Sarà stata la strigliata elettorale delle ultime amministrative a suggerire al Governo che un intero anno speso soltanto a spulciare le poltrone del Partito Democratico - operazione che nessun elettore aveva peraltro sottoscritto, con il proprio voto, all'alba degli scorsi 9 e 10 aprile 2006 - e a spazzolare quelle del Vaticano non era poi tutta questa finissima strategia politica, fatto sta che più chiaro di così il messaggio non sarebbe proprio potuto arrivare.
Adesso basta 'semplicemente' tornare indietro di 12 mesi e riprendere in mano quelle famigerate 281 pagine di Programma compilato dall'Unione alla vigilia del voto cercando di salvare il salvabile prima del (sempre meno remoto, per la verità ) catafascio implosivo.

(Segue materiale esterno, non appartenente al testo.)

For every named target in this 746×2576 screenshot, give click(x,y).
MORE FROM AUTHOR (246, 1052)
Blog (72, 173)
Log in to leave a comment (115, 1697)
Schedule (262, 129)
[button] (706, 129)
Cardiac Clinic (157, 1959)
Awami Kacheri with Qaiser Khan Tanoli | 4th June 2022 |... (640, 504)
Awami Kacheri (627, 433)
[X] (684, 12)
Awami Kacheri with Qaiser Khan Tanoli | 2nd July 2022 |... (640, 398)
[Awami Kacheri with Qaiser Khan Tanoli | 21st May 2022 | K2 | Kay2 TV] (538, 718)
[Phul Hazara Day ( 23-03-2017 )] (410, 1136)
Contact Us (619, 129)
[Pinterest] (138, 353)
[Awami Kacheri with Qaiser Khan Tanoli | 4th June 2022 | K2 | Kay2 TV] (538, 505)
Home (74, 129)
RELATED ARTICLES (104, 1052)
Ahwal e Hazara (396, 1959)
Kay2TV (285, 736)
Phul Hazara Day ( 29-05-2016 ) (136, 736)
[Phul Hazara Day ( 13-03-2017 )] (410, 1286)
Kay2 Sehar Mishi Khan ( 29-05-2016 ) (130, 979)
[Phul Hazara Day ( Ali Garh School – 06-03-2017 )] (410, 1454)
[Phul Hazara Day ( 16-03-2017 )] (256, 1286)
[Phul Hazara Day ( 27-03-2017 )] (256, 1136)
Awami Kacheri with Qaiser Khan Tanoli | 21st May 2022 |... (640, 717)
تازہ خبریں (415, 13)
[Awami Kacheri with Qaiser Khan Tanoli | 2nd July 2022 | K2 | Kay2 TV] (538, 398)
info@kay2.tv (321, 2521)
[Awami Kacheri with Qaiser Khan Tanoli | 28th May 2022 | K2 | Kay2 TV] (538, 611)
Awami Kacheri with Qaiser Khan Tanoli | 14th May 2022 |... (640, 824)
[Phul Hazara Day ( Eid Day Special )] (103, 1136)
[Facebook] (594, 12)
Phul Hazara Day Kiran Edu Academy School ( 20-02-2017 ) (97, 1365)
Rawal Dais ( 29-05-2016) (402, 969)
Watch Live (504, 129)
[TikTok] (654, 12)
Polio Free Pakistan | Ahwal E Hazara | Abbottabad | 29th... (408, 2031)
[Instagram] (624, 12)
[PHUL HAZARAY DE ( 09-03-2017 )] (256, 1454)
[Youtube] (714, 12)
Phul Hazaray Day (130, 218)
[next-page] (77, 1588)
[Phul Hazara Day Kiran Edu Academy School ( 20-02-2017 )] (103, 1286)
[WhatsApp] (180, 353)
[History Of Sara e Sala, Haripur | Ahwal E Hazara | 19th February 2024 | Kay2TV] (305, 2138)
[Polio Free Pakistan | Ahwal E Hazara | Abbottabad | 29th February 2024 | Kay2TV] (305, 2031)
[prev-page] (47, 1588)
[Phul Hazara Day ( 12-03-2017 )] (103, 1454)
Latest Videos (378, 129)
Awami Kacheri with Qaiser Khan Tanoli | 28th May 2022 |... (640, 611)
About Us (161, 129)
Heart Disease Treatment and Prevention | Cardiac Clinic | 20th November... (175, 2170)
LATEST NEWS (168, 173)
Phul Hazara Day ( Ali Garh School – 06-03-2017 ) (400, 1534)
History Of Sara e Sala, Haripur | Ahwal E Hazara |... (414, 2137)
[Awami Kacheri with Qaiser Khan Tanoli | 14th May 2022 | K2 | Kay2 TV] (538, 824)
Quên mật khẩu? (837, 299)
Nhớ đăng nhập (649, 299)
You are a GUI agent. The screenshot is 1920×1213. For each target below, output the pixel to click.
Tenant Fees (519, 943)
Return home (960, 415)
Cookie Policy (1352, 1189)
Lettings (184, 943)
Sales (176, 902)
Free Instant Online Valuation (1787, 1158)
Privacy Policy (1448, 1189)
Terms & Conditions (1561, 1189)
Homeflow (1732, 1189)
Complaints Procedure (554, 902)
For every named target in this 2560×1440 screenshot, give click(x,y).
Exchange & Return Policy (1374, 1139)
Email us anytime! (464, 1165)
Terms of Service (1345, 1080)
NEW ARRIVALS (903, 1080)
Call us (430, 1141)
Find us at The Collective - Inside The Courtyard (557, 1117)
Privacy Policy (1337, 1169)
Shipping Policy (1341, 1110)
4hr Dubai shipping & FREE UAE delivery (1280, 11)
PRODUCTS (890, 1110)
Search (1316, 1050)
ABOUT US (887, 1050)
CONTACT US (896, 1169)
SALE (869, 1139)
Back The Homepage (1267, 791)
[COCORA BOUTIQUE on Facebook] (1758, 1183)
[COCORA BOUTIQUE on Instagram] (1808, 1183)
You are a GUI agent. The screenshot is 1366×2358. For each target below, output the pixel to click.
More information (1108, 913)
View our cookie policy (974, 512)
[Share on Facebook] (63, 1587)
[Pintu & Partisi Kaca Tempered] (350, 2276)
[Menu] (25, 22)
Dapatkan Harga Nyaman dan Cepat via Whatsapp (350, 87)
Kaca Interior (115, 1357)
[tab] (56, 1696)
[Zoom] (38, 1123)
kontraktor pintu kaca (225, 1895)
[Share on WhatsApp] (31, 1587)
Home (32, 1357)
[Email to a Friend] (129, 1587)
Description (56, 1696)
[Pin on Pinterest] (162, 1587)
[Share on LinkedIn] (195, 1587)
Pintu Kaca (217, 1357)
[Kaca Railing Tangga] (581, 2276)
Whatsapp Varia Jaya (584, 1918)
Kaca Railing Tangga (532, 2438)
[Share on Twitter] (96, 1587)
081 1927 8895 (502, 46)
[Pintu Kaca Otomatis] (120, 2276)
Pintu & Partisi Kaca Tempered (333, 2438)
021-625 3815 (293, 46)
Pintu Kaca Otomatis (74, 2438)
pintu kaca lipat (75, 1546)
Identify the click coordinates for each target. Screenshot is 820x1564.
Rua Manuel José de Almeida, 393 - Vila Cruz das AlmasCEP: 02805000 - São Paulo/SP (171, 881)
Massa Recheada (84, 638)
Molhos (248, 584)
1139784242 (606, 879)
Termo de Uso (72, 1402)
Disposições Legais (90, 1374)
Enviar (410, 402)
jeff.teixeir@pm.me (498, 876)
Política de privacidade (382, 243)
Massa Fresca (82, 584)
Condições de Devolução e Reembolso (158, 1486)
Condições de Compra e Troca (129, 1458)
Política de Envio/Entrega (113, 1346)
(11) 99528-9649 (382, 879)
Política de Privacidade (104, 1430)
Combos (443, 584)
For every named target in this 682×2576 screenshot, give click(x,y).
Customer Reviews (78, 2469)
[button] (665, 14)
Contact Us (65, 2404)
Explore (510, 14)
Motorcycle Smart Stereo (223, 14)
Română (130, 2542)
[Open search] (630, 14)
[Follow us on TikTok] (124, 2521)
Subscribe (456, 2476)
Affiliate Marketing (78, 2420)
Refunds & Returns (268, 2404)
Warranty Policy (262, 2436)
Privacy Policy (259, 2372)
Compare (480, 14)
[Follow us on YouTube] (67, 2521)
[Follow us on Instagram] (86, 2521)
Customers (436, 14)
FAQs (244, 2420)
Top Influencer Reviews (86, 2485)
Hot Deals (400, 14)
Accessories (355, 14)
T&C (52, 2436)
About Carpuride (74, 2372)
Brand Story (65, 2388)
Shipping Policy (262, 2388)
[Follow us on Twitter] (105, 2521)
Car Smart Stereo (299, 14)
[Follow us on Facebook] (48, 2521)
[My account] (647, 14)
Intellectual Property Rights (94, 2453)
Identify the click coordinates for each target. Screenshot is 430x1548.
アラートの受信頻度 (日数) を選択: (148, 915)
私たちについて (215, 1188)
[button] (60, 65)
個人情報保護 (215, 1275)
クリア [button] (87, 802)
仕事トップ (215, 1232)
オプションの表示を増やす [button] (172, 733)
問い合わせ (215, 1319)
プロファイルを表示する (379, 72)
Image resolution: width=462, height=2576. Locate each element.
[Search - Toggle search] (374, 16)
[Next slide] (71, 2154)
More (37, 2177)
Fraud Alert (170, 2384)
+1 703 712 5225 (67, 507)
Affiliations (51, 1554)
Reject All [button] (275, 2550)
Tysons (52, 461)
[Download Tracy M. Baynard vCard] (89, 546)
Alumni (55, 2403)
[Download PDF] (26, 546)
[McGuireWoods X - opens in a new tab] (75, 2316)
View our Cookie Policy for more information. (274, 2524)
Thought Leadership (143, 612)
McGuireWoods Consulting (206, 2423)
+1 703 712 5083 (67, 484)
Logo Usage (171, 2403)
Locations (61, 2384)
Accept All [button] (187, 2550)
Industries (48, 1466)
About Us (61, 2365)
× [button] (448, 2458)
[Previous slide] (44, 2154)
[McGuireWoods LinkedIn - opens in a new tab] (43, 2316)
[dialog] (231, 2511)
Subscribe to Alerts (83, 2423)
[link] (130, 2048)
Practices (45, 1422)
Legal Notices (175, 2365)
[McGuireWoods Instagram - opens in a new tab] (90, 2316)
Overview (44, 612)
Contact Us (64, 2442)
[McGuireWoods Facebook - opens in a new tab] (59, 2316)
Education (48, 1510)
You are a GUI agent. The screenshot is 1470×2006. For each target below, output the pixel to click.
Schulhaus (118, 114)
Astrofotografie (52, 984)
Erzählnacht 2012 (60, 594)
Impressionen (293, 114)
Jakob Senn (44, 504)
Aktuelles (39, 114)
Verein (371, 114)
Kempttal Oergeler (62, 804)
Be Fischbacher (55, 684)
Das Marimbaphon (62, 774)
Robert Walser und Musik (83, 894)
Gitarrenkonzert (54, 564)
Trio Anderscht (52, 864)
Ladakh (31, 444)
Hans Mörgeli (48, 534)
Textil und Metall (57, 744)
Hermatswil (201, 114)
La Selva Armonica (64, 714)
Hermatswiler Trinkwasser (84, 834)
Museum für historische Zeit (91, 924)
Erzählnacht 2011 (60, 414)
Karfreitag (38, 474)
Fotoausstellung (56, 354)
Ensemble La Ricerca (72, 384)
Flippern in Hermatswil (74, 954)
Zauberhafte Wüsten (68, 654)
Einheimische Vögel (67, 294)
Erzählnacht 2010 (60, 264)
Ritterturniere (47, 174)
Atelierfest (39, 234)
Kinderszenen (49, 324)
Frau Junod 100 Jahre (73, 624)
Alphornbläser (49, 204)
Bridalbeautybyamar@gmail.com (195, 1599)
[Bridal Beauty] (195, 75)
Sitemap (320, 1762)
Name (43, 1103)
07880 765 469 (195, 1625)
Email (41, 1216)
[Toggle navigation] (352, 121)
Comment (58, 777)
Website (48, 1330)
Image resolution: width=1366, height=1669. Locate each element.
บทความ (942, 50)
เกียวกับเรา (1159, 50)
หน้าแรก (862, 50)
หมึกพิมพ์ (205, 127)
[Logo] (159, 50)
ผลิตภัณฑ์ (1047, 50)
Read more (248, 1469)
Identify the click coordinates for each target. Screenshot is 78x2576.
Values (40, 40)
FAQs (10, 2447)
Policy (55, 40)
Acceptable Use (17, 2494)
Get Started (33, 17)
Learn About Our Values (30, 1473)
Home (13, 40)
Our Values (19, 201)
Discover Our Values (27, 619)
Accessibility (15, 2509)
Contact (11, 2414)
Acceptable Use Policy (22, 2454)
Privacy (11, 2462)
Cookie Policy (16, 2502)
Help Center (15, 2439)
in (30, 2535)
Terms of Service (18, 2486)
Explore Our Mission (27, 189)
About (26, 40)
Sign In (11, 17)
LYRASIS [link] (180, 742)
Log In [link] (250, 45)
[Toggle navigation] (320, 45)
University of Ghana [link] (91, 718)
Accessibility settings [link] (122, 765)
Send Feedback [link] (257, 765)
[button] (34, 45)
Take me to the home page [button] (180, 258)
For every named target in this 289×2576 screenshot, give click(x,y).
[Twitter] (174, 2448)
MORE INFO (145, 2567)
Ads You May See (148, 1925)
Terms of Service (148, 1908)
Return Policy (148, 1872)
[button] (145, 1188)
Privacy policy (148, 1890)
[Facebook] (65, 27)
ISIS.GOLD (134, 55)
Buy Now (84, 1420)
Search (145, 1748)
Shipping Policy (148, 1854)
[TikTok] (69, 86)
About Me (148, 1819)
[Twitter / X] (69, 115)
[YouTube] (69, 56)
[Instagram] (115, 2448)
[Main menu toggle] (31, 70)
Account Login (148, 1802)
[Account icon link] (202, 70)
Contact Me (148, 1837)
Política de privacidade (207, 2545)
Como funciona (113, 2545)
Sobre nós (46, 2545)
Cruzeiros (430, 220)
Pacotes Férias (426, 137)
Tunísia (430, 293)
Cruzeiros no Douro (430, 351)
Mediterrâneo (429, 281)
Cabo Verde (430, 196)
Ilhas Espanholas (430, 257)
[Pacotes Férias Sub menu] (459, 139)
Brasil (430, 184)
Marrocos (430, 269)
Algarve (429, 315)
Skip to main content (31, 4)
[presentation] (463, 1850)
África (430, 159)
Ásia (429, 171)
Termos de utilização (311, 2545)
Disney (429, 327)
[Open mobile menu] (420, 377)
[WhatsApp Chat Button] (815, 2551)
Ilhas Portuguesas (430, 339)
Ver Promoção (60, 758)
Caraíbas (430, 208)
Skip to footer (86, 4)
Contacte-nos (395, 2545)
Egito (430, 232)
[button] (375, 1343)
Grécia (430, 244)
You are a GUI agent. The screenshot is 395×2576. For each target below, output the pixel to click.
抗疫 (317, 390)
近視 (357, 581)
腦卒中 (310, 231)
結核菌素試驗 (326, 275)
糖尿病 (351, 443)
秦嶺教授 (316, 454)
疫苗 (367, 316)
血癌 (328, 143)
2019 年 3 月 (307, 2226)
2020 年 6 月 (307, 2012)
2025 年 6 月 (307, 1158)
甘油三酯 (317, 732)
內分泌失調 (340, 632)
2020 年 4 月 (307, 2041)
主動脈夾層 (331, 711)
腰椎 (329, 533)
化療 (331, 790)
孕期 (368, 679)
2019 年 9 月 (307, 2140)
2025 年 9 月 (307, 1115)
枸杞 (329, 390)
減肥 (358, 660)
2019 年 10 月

A cominciare, magari, dalle pluriosannate riforme del Mercato del Lavoro per le quali 3 milioni e 800mila precari stanno ancora aspettando che si muova una foglia da 12 mesi e per le quali, fino ad oggi, sembrava non essere mai il momento giusto per iniziare a parlarne in termini che non suonassero sempre e sistematicamente come la propaganda elettorale di chi è all'Opposizione da 5 anni anziché al Governo da uno.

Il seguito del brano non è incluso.